Last modified: 2014-08-01 12:59:47 UTC
Exact limit we can bikeshed/adjust as needed, but, alerting on the fact that merges are taking "too long" is needed. We currently just use the "someone needs to complain on IRC" method, which isn't good customer service. Icinga is probably the right place for the alert.
Created attachment 15993 [details] Gearman queue metrics The Zuul/Jenkins interaction is handled over German. The server is embedded in Zuul and reports metrics to Graphite over statsd. The attached graph shows over a month: - blue: overall size of Gearman functions pending/running - green: functions running (i.e. a Jenkins job is proceeding) - red: functions waiting The graph URL is: http://graphite.wikimedia.org/render/?width=586&height=308&_salt=1405950653.273&from=-1month&target=zuul.geard.queue.total.value&target=zuul.geard.queue.running.value&target=zuul.geard.queue.waiting.value
Created attachment 15994 [details] Gearman queue on July 15th 2014 Attached is the states of Gearman queues on July 15th - blue: overall size of Gearman functions pending/running - green: functions running (i.e. a Jenkins job is proceeding) - red: functions waiting The huge spike on July 15th seems to have been some kind of incident which is what probably caused this bug to be filled.
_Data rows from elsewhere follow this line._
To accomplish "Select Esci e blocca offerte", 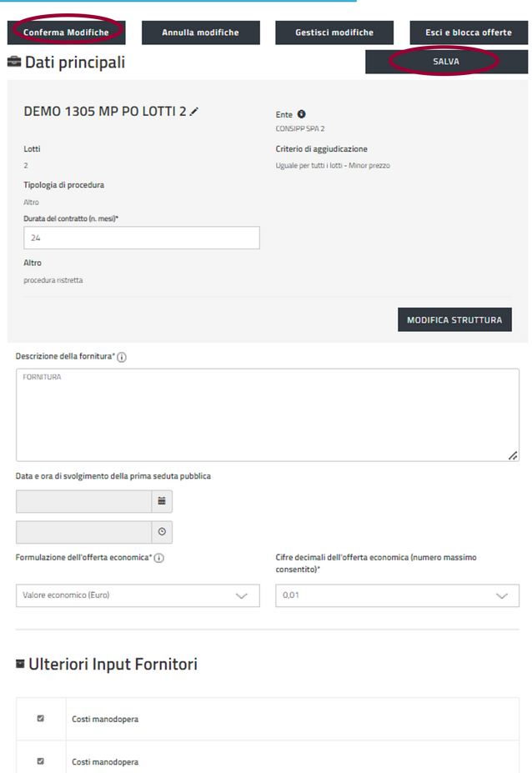I will [468, 33].
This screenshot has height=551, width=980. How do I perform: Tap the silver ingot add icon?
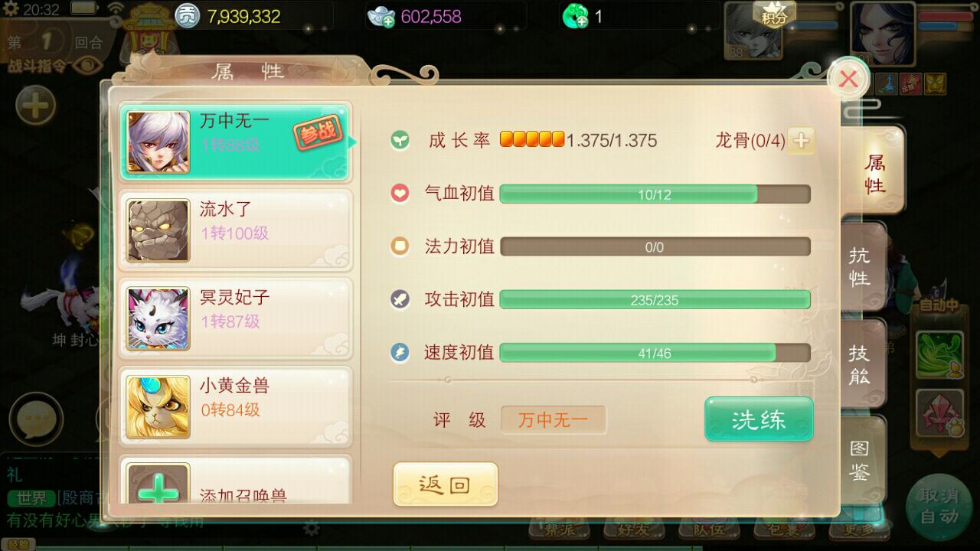click(x=381, y=16)
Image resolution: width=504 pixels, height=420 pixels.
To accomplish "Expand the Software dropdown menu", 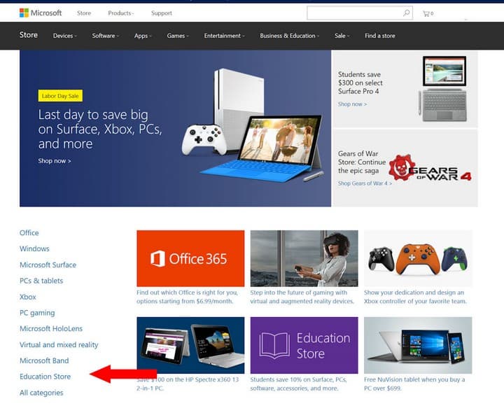I will (105, 36).
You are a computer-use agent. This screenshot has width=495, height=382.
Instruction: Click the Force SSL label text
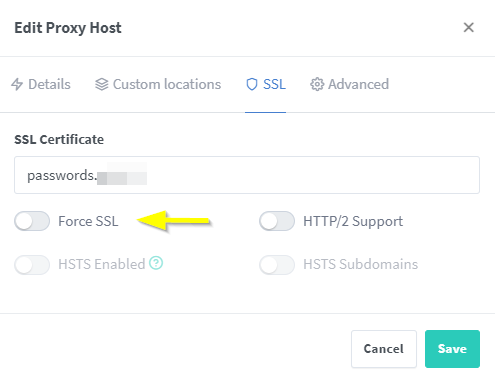click(x=88, y=221)
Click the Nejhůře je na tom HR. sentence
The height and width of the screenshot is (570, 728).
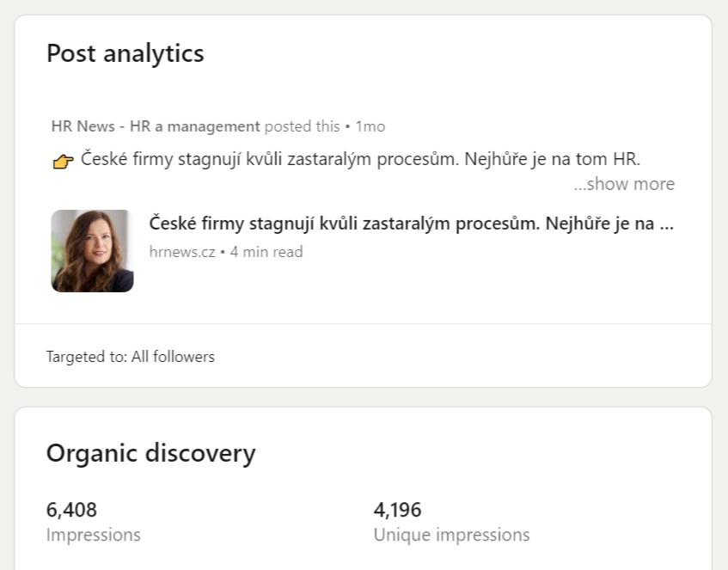click(553, 159)
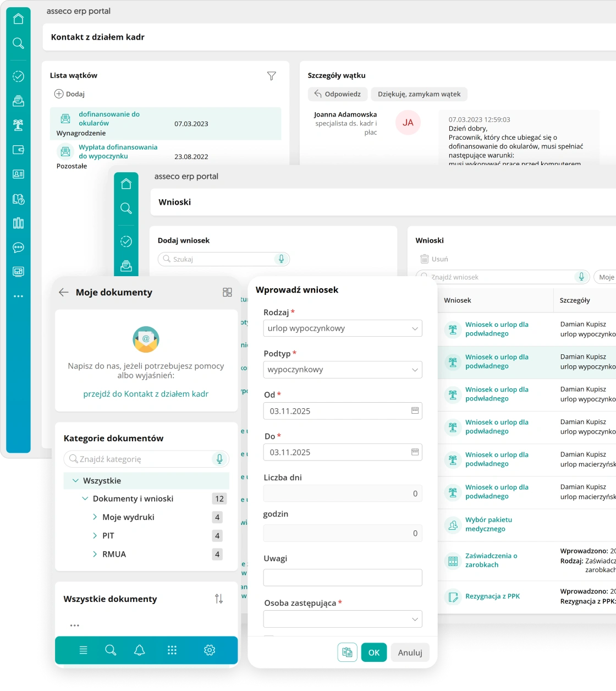Expand the Moje wydruki tree node
Image resolution: width=616 pixels, height=691 pixels.
point(95,517)
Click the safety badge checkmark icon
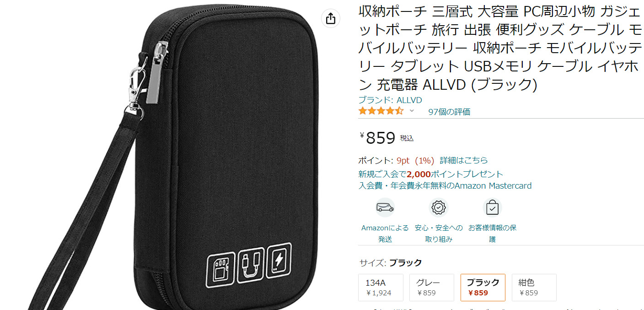 tap(439, 207)
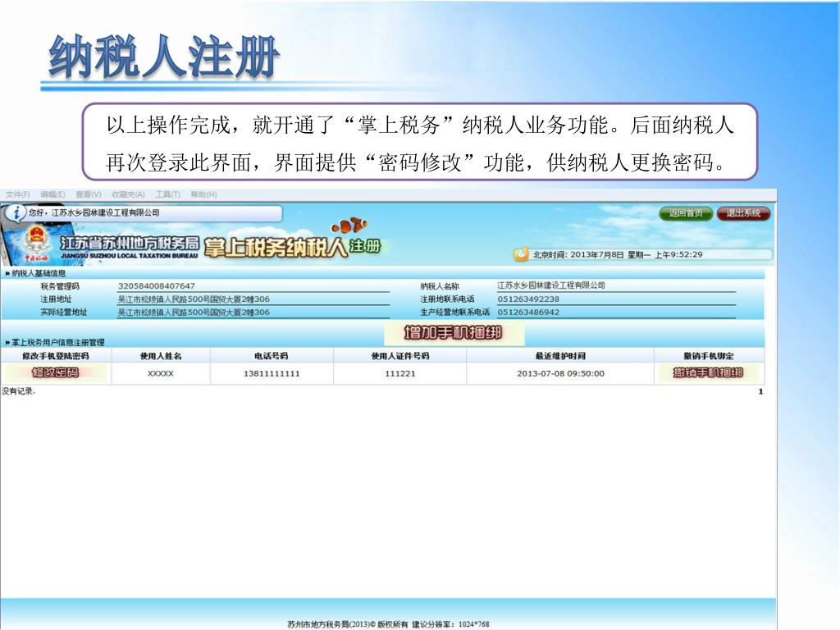Click the 注册地联系电话 field value

(x=528, y=299)
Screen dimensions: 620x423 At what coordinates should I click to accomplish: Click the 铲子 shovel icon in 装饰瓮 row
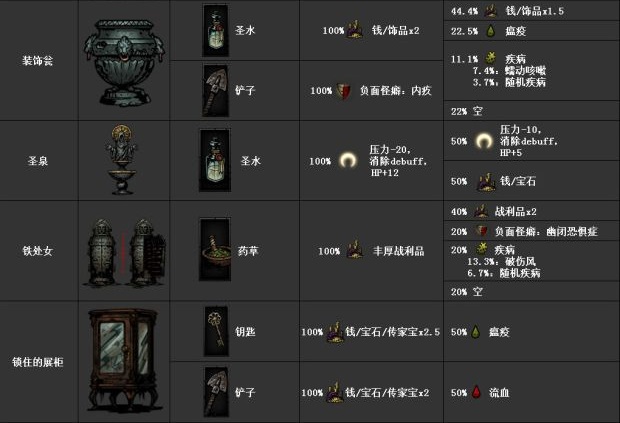click(x=216, y=90)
We could use Icinga check_graphite plugin or some confident band to detect there are too many jobs in the queue and alert whenever it is the case. I am not sure what went wrong there. Most probably Jenkins jobs were no more properly registered / runnable in Gearman server which caused Gearman to enqueue then and wait for a worker (i.e. Jenkins) to execute the job. I guess we could alarm whenever zuul.geard.queue.waiting.value is above 5 for more than 15 minutes.
Note: a similar graph is available on our Zuul homepage at https://integration.wikimedia.org/zuul/ . That is the graph titled "Zuul Geard job queue (8 hours)". It definitely showed the exact same graphs I have attached previously: a huge spike of waiting jobs.